To show that the row-spaces intersect trivially, note that
$$
\operatorname{im}(A - AB)^T = \operatorname{im}((I - B)^TA^T) \subset \operatorname{im}(I-B)^T,\\
\operatorname{im}(AB - B)^T = \operatorname{im}(B^T(I - A^T)) \subset \operatorname{im}(B)^T.\\
$$
However, we have $\operatorname{im}(B)^T \cap \operatorname{im}(I-B)^T = \{0\}$. To see this: if $x$ is in the first space, then $(I - B^T)x = 0$ which means that $B^Tx = x$. If $x$ is in the second space, then $B^Tx = 0$. For both to be true, we must have $x = 0$.

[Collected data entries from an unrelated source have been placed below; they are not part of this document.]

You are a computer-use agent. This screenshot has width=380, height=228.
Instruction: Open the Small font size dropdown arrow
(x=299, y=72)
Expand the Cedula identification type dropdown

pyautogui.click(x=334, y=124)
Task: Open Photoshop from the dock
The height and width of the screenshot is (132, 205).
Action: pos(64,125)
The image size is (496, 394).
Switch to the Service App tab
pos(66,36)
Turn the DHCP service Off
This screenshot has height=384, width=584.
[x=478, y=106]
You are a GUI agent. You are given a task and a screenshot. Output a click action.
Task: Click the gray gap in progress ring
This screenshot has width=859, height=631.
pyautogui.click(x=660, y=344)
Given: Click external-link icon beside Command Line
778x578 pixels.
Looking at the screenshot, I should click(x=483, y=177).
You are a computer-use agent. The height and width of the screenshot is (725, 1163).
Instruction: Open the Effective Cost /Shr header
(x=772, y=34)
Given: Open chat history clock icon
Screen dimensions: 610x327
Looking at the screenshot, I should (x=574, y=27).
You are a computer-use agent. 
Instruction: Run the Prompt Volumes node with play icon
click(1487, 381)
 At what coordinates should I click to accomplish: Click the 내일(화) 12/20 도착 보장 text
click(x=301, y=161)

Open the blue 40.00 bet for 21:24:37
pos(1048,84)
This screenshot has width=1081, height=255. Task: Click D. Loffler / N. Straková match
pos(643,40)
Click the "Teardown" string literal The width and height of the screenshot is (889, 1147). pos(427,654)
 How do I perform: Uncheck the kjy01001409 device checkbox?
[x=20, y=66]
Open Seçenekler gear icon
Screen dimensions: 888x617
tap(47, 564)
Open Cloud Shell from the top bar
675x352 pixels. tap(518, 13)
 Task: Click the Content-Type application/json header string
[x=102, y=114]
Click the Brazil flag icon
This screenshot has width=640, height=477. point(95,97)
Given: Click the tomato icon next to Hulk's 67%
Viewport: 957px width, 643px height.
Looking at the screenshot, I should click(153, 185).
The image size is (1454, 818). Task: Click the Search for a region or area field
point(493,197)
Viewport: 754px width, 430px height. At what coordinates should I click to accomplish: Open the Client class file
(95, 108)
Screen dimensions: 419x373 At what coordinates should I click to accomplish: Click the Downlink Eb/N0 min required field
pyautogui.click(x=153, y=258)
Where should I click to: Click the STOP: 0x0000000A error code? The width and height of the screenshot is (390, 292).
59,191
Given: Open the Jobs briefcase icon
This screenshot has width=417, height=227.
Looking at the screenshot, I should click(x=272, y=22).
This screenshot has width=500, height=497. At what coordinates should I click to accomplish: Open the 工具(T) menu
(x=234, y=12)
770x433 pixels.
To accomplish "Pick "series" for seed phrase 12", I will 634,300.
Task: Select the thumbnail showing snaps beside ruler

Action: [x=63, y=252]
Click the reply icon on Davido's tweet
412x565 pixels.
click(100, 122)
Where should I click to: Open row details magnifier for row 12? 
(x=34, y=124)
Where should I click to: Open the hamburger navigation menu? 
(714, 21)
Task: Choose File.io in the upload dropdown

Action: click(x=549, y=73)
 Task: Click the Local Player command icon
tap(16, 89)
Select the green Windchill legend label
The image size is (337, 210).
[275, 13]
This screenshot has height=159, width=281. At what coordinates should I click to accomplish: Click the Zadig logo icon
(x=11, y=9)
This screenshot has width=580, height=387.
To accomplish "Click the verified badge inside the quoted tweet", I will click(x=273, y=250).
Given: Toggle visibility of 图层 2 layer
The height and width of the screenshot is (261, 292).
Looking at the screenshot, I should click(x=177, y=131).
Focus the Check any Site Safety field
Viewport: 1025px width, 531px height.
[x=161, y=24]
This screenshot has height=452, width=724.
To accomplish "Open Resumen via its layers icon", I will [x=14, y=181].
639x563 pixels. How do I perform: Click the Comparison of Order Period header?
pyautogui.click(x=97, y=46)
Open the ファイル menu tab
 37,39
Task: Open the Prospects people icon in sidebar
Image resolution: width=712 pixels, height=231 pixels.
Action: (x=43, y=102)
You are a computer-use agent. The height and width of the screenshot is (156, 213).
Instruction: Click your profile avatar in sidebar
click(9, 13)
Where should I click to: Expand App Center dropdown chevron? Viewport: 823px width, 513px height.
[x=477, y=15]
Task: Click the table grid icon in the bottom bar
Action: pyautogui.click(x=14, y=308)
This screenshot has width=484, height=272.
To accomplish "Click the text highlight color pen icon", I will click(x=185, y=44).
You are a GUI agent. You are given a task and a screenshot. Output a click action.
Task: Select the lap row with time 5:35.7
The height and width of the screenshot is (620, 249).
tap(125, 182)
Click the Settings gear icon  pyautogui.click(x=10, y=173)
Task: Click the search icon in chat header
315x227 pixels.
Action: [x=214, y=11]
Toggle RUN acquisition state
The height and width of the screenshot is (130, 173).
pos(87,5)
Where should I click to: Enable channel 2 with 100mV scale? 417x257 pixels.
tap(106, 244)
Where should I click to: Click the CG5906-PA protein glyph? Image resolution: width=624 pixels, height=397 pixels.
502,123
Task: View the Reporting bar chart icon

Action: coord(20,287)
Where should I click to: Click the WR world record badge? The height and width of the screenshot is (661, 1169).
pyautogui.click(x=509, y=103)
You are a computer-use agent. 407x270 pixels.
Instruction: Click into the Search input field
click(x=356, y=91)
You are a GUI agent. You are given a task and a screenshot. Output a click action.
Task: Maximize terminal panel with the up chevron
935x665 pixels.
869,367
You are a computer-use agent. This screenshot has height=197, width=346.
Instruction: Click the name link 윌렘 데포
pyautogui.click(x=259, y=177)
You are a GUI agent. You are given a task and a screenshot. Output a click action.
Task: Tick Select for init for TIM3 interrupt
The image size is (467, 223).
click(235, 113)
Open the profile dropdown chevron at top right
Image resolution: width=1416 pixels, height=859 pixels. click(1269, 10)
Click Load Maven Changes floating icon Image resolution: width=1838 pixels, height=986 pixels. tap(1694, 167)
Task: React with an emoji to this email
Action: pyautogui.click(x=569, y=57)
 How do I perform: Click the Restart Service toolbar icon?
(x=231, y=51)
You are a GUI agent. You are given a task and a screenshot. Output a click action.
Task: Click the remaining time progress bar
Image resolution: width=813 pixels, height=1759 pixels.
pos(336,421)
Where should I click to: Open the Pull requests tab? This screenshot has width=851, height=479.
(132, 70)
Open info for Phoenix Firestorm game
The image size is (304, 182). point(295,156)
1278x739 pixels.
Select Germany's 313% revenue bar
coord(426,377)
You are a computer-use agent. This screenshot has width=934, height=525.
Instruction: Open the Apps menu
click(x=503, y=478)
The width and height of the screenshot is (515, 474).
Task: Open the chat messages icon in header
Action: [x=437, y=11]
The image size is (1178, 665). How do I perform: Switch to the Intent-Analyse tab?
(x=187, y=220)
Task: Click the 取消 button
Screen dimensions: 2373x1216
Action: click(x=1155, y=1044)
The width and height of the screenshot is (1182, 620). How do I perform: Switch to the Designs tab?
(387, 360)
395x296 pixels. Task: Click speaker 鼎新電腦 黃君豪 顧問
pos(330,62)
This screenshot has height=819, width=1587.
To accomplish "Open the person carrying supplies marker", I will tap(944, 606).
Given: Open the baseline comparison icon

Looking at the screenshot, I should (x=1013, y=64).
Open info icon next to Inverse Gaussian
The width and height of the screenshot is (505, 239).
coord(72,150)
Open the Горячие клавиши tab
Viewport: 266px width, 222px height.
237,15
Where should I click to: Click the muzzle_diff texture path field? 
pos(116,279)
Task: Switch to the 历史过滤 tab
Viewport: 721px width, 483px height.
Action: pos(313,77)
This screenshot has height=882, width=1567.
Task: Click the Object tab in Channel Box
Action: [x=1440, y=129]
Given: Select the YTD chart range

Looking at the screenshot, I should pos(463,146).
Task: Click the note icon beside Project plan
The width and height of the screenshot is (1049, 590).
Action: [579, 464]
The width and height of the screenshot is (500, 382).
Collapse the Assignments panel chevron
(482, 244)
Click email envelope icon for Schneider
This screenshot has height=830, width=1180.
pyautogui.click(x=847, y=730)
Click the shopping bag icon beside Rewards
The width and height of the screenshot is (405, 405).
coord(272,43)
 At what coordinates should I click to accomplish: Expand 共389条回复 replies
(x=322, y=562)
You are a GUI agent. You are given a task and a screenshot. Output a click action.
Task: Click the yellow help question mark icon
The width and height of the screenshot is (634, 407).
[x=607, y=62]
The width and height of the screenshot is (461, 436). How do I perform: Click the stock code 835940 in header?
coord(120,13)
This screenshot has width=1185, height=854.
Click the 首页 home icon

We now show that the kernels intersect trivially. Suppose that $x \in \ker(A-B)$, i.e. $(A-B)x = 0$. This can be rewritten as
$$
(A - B)x = 0 \implies Ax - Bx = 0 \implies Ax = Bx.
$$
It follows that
$$
(A - AB)x = Ax - A(Bx) = Ax - A(Ax) = (Ax - A^2)x = 0.
$$
Similarly,
$$
(AB - B)x = A(Bx) - (Bx) = A(Ax) - (Ax) = (A^2 - A)x = 0.
$$
So, $x \in \ker(A-B)$ implies that $x \in \ker(A - AB)$ and $x \in \ker(AB - B)$. The conclusion follows.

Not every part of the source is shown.